The *factor theorem* states that you can go back and forth between the roots of a polynomial and the factors of a polynomial. In other words, if you know one, you know the other. At times, your teacher or your textbook may ask you to factor a polynomial with a degree higher than two. If you can find its roots, you can find its factors.

In symbols, the factor theorem states that if *x* – *c* is a factor of the polynomial *f*(*x*),* *then *f*(*c*) = 0. The variable *c* is a zero or a root or a solution — whatever you want to call it (the terms all mean the same thing).

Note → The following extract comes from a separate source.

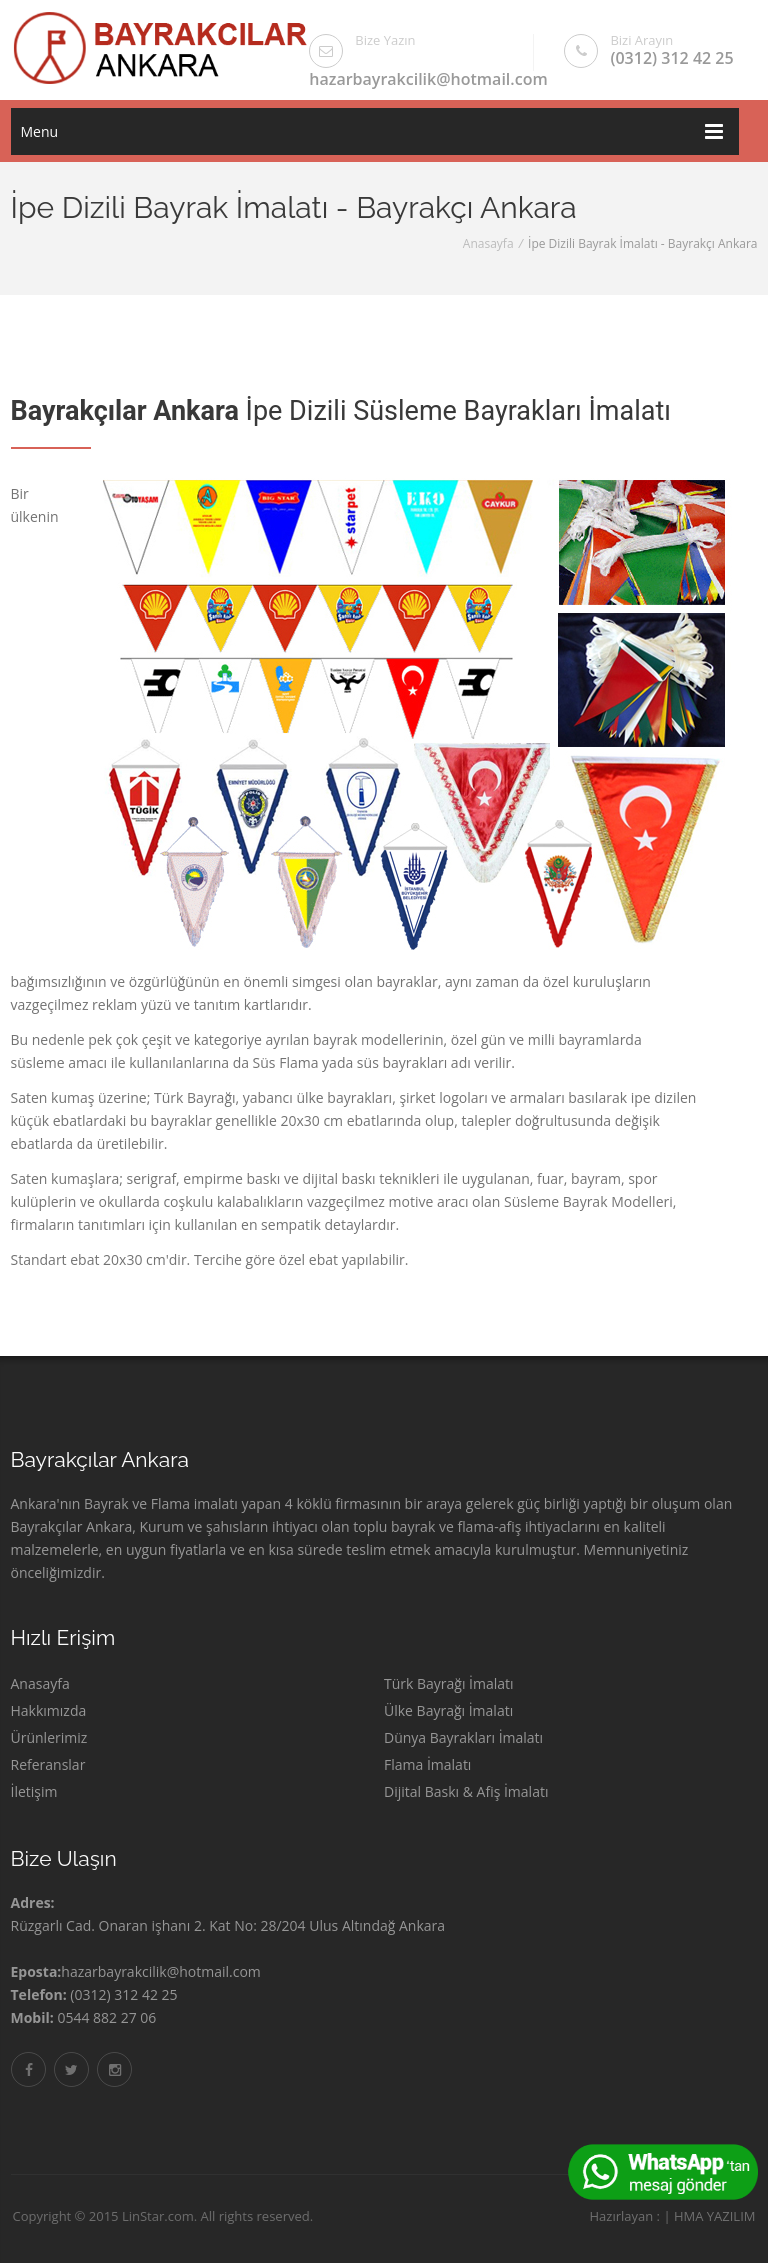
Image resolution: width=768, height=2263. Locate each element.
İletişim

Here’s an example. Say you have to look for the roots of the polynomial *f*(*x*) = 2*x*^{4} – 9*x*^{3} – 21*x*^{2} + 88*x* + 48. You find that they are *x* = –1/2, *x* = –3, and *x* = 4 (multiplicity two). How do you use those roots to find the factors of the polynomial?

The factor theorem states that if *x* = *c* is a root, (*x* – *c*) is a factor. For example, look at the following roots:

If

*x*= –1/2, (*x*– (–1/2)) is your factor, which you write as (*x*+ 1/2).If

*x*= –3 is a root, (*x*– (–3)) is a factor, which you write as (*x*+ 3).If

*x*= 4 is a root, (*x*– 4) is a factor with multiplicity two.

You can now factor *f*(*x*) = 2*x*^{4} – 9*x*^{3} – 21*x*^{2} + 88*x* + 48 to get *f*(*x*) = 2(*x* + 1/2)(*x* + 3)(*x* – 4)^{2}. Observe that 2 is a factor because 2 is the leading coefficient (the coefficient of the term with the highest exponent.)